The film begins amiably enough with some ambling banter between Eddie and his Dad, who, with his vivid orange toupee, puts me in mind of a randy orang-utan. Stiller plays his usual role of the droll, put-upon ordinary Joe with just a little discernable flatness.

Alas, any fondness the film might have built up for Eddie begins to ebb away around the time Lila’s fat mother waddles up to him at the end of the wedding ceremony and proclaims that her daughter is wearing the very same dress she wore on her big day, at which Eddie blanches. In the past, the Farrellys’ have been experts at judging the tone of such moments – mixing excruciation with humour and deriving a guilty, sniggering laugh – but this is a cheap shot and sets Eddie up as a superficial arsehole.

It isn’t even that his growing antipathy towards his new wife is unjustified – lord no, she’s as annoying as a poke in the eye with a knitting needle, and there’s a great scene as they drive to their honeymoon which begins with her singing all the words to Eddie’s favourite songs: Bowie (good), and graduates to her delivering a word-perfect rendition of the Spice Girl’s ‘Wannabe’ plus actions (grounds for divorce).

And so the seven year itch becomes the seven hour itch and everything Lila does thereon just rams home the point that she’s not right for Eddie, from her unusual piercings to her kinky bedroom habits to her deviated septum and her mountain of debts. In short, she’s a loon. Malik Akerman has a touch of Cameron Diaz about her, but she does her job too thoroughly and we begin to get as tired of her as Eddie is, except that, because she isn’t horrible and is only being her (admittedly appalling) self, you also have zero sympathy for Eddie as he lies to and manipulates his new bride in order to spend more time with the down to earth, beautiful Miranda (played with warmth by Michelle Monaghan).
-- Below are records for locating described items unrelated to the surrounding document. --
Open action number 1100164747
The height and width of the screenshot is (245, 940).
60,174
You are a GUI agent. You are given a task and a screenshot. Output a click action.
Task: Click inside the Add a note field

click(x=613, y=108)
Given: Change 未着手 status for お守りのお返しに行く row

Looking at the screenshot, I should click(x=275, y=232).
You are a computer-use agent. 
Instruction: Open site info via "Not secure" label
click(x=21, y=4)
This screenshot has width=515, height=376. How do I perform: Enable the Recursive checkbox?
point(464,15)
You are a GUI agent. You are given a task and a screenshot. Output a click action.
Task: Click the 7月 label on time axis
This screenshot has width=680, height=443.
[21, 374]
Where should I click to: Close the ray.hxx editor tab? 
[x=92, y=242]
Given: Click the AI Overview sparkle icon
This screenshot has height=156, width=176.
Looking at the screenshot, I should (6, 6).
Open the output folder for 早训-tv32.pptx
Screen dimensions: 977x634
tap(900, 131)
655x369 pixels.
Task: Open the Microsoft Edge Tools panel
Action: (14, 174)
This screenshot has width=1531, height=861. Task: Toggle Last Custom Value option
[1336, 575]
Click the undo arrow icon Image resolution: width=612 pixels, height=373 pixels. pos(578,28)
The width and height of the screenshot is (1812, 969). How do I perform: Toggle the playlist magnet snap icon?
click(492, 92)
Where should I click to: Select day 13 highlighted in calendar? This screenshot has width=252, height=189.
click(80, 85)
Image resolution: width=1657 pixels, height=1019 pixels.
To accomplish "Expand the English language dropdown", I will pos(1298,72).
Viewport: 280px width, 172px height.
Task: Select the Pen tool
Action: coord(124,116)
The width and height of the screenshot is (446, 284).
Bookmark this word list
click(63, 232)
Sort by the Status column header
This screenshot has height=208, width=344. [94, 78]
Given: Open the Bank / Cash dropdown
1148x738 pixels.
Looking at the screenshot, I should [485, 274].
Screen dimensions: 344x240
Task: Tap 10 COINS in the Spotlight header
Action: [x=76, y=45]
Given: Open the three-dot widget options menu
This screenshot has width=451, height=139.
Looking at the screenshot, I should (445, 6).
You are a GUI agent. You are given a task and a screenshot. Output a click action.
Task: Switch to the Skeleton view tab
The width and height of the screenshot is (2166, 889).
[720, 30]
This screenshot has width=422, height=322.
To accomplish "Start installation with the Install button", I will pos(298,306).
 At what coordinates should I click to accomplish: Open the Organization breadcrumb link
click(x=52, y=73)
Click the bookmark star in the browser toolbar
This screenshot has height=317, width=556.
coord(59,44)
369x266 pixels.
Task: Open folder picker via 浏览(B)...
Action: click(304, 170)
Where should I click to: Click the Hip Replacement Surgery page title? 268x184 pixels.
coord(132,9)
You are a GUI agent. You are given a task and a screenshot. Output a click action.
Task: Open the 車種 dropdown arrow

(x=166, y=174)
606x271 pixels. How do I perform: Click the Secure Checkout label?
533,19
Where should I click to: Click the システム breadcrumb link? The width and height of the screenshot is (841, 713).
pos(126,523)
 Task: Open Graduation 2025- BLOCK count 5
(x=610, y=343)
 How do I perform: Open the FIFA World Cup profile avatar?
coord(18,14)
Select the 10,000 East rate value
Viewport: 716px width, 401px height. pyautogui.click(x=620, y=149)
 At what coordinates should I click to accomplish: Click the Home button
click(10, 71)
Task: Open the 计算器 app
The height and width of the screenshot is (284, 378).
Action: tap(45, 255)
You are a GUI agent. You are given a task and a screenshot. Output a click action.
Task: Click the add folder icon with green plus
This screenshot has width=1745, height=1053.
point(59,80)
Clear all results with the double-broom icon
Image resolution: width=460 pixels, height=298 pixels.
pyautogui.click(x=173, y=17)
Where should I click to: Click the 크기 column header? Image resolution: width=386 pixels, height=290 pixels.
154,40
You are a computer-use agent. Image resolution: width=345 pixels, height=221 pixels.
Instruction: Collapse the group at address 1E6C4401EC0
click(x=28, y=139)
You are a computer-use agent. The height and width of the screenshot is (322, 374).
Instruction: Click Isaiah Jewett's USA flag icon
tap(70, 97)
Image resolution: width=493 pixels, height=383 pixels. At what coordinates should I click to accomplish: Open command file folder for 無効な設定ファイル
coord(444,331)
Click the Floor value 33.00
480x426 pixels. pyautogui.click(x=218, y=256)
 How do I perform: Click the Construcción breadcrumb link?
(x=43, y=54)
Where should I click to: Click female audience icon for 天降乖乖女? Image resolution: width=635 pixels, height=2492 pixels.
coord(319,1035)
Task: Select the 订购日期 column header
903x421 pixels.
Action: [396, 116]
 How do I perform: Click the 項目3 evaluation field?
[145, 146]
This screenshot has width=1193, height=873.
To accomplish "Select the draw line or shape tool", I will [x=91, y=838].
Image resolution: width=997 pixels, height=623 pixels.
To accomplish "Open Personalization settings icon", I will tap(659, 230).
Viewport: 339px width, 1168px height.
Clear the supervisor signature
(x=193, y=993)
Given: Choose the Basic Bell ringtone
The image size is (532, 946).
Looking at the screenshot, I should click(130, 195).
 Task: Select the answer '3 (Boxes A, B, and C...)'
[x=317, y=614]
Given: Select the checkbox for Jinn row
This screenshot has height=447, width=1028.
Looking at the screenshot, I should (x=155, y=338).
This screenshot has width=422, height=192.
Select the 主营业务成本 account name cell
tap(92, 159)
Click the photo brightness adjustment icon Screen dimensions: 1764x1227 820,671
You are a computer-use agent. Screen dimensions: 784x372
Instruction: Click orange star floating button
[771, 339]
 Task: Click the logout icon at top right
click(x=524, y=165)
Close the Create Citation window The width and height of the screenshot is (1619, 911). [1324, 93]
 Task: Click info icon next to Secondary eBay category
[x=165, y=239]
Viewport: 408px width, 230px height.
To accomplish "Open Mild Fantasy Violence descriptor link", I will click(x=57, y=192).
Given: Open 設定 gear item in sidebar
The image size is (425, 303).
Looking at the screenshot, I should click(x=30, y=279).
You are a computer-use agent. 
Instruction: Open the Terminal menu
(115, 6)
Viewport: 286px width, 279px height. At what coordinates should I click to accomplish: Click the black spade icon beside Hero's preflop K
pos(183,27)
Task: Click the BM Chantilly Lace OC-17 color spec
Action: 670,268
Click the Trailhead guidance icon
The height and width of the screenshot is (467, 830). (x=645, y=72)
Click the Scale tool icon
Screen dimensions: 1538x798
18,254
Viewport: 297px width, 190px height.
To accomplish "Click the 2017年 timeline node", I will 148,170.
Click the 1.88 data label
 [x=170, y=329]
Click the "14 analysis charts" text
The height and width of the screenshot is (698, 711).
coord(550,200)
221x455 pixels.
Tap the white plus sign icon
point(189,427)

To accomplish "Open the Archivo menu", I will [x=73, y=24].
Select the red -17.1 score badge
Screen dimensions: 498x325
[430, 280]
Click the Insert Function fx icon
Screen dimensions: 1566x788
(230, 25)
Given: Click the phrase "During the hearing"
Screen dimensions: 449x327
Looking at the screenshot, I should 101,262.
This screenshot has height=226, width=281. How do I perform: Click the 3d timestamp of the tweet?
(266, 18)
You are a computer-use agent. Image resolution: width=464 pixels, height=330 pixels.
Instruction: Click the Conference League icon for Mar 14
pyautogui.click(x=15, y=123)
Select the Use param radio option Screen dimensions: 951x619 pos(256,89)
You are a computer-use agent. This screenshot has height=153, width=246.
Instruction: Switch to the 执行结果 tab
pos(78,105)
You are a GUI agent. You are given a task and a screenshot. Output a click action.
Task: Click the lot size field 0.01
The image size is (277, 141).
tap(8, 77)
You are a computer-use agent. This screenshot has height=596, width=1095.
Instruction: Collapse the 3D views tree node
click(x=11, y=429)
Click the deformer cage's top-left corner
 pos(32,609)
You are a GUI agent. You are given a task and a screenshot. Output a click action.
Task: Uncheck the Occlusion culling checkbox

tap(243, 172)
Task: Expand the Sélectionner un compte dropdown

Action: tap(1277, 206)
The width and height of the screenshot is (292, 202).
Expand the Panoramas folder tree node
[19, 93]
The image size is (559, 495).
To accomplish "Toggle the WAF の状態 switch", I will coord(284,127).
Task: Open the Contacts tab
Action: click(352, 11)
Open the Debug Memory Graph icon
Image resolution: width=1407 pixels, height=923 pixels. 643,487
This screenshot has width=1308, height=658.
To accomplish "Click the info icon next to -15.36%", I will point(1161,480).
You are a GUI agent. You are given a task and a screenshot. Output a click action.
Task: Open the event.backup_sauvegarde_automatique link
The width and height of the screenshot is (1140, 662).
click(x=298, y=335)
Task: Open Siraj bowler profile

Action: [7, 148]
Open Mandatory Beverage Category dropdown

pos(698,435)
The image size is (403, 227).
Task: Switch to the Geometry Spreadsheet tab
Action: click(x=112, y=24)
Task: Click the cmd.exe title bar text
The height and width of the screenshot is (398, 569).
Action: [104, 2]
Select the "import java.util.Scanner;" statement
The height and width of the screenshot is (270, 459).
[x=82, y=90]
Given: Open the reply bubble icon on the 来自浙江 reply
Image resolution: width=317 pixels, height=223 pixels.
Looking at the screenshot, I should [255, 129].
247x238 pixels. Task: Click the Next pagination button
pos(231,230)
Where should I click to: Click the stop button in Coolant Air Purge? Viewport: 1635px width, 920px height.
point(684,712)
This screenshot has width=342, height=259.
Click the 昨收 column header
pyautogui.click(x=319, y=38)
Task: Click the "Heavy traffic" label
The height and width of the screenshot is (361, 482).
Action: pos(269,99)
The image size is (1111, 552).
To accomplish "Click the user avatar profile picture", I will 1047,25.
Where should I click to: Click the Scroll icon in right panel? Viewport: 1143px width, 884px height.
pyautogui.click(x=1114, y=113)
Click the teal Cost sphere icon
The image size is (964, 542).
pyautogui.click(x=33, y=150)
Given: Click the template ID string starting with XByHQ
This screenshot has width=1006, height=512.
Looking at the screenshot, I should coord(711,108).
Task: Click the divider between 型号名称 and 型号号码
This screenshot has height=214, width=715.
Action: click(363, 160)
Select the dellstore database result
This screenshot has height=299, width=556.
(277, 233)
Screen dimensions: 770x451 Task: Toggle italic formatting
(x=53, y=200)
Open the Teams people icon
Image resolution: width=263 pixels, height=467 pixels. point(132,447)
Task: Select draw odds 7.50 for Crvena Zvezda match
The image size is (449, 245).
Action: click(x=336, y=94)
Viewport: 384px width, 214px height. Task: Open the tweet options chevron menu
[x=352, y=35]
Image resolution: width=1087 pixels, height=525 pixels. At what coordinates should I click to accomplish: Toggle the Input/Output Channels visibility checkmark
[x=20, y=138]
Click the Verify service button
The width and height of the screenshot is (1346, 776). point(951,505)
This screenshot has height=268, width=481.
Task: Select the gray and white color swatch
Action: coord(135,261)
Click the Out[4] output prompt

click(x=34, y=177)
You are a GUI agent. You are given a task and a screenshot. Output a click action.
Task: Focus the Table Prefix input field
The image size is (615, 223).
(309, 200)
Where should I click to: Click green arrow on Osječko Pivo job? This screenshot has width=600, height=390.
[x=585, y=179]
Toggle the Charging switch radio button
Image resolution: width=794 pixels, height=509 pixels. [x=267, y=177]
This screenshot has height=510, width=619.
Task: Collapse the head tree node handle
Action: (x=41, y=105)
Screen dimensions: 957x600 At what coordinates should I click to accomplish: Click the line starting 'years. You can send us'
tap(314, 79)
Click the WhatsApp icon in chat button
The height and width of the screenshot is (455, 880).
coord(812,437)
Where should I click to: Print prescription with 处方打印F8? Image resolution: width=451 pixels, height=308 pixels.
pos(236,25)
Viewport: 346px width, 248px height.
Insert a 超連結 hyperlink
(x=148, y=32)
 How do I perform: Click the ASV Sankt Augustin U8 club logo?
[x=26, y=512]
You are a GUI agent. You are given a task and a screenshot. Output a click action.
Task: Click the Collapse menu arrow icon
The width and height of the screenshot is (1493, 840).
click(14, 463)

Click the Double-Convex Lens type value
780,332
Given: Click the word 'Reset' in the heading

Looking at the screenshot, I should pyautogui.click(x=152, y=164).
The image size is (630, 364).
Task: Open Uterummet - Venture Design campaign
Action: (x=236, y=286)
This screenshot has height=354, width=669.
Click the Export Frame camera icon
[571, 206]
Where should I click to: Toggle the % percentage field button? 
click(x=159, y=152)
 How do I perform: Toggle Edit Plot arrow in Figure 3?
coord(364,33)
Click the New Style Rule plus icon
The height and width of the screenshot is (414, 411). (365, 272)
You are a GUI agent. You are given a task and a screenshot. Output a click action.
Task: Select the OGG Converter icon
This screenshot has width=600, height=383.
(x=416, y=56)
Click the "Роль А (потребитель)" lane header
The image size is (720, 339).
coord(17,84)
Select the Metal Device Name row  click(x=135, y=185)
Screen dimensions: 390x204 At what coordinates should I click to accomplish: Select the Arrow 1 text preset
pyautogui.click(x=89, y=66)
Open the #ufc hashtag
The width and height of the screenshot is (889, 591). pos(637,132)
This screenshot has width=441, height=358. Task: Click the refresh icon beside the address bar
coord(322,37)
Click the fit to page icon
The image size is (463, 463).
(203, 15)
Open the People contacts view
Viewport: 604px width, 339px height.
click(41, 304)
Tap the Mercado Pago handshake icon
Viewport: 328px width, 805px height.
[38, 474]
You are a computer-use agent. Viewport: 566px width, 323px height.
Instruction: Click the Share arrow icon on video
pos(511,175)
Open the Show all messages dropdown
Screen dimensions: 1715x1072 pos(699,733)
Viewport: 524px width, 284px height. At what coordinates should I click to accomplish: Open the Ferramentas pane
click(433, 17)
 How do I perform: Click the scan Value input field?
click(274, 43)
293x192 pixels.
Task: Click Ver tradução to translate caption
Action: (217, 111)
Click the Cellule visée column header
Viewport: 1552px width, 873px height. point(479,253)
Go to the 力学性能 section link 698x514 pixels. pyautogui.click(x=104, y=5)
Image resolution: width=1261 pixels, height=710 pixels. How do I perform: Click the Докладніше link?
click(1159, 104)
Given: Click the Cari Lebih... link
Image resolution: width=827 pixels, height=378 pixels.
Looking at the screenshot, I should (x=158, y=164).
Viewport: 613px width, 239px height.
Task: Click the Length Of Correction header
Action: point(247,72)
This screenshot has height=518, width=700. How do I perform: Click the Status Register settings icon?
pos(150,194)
Perhaps the clue to this film lies in the title, because what begins as a decent-guy-in-sticky-situation scenario seems to turn into something darker and more misogynistic, which might have been interesting had it been explored more thoroughly. Ultimately, between its flip-flopping characterisation and depressing denouement, The Heartbreak Kid feels like an uncomfortable splicing of this darker story and a farcical romcom, with some crude but unfunny scenes to appease the gross-out fans but only one moment towards the end of the film – involving a jellyfish – which has the sort of joyfully daft, tasteless humour-with-heart which made There’s Something About Mary such a hit.